Chris Kelly, a media specialist for Brainerd Public Schools told board members Wednesday, Nov. 13, the reclassification, which happened over the summer, has made browsing easier for students, increased their independence in the library and bumped up circulation.
In June, Kelly and other library staff took all the fiction books -- about 10,000 -- in the library at the middle school off the shelves and put them into the following categories: adventure, classics, dystopian, fantasy, graphic novels, historical fiction, horror, humor, mystery, quick reads, realistic fiction, romance, science fiction, sports fiction, story collections, supernatural and thriller.
“When kids came in there, one of the biggest concerns that they always had was they couldn’t find where their books were. They’d ask me to help them find books, and I’d use my background knowledge to help them find books,” Kelly said. “But now that we’ve ‘genre-fied’ it, they can say ‘this is my section’ and go right to it.”
With the library now modeled similar to a bookstore, Kelly said she has seen immediate positive effects on students after training them to use the new system in September. Kids still need to know the author’s name of the book they’re looking for but can now narrow their search by the genre.
“It’s so much easier for the kids to find books that they love to read,” she said. “It’s astounding to watch them walk in and not wander around. They go right to the humor section, or they go right to the sports section, and they grab their books out there. So it’s created an independence that we aren’t constantly having to show kids where books are.”
For the months of September and October, circulation rates went up 8% from the previous year, meaning kids are checking out more books.
And for Kelly and library staff, the reclassification was a good way to take an inventory of the library’s books and get rid of any outdated or unused materials. Kelly said they weeded out about 5,000 books that were either falling apart, out of date or hadn’t been checked out within the last two years. Students and teachers got to take their pick of those books.
“I just think all around it’s been a great user experience,” Kelly said.
Next, she will work with Brainerd High School to implement the same system and plans to move on to the elementary schools next year.
In other business Wednesday, the school board:
Approved new hires to the district: Katie Annand, nurse at Forestview Middle School; Leanne Bock, paraprofessional at Riverside Elementary; Clinton Headley, assistant wrestling coach at Forestview; Ruby Hopp, lacrosse coach at Brainerd High School; Mick Langer, food service at Forestview; and Amy Tibbetts, food service at BHS.

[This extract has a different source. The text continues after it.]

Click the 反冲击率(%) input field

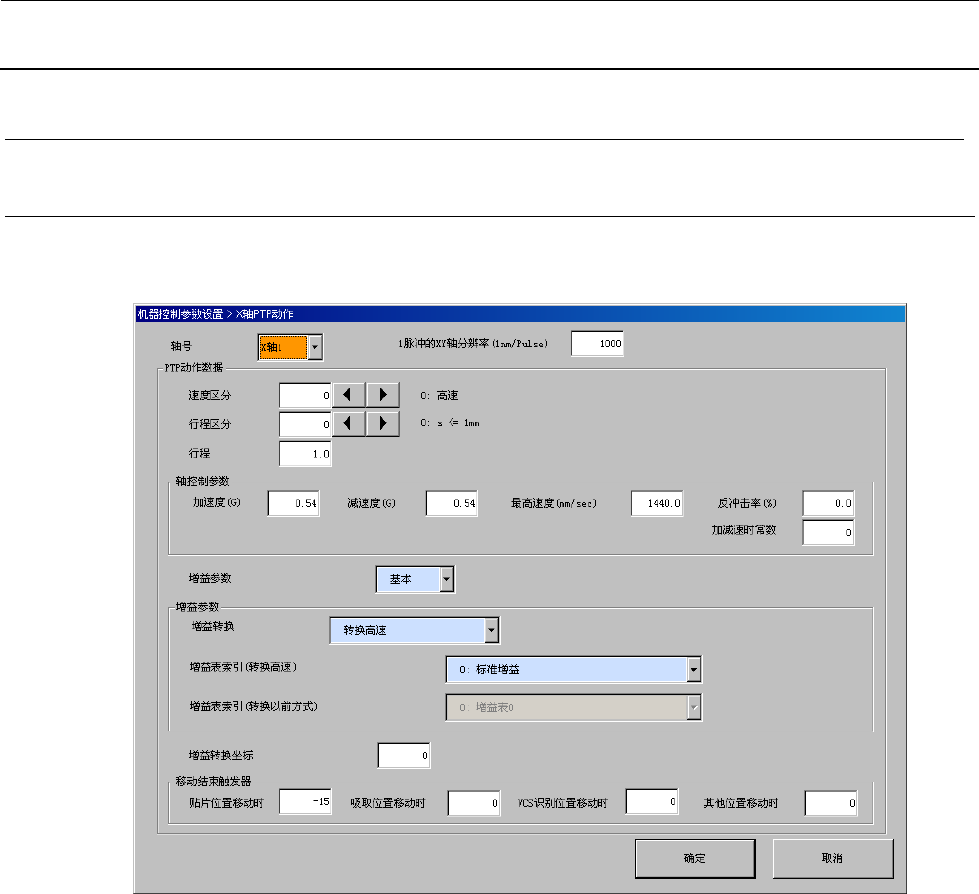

Accepted a donation of $872.25 from DonorsChoose.org for flexible seating at Baxter Elementary.
Approved a $1 lease with The Center for greenhouse space at the school farm for 2019-20.
Approved a land survey proposal from Widseth Smith Nolting for professional land survey services and minor subdivision platting for sections of the new Baxter early childhood center, Oscar Kristofferson Park and Baxter Cemetery, contingent upon approval from the Baxter City Council for shared lease and easement agreements and other associated costs. The services will not exceed $16,950 and will help clean up the underlying title issues with the property around the new early childhood center, create a new plat to simplify legal descriptions and provide clear guidance on easement locations for the future.
Nominated board member Charles Black Lance to run for a spot on the Sub-Region III Sourcewell Board of Directors.
Approved the acquisition of property at 623 Fourth Ave. NE, a property near Lowell Elementary, after discussing the matter in a closed session.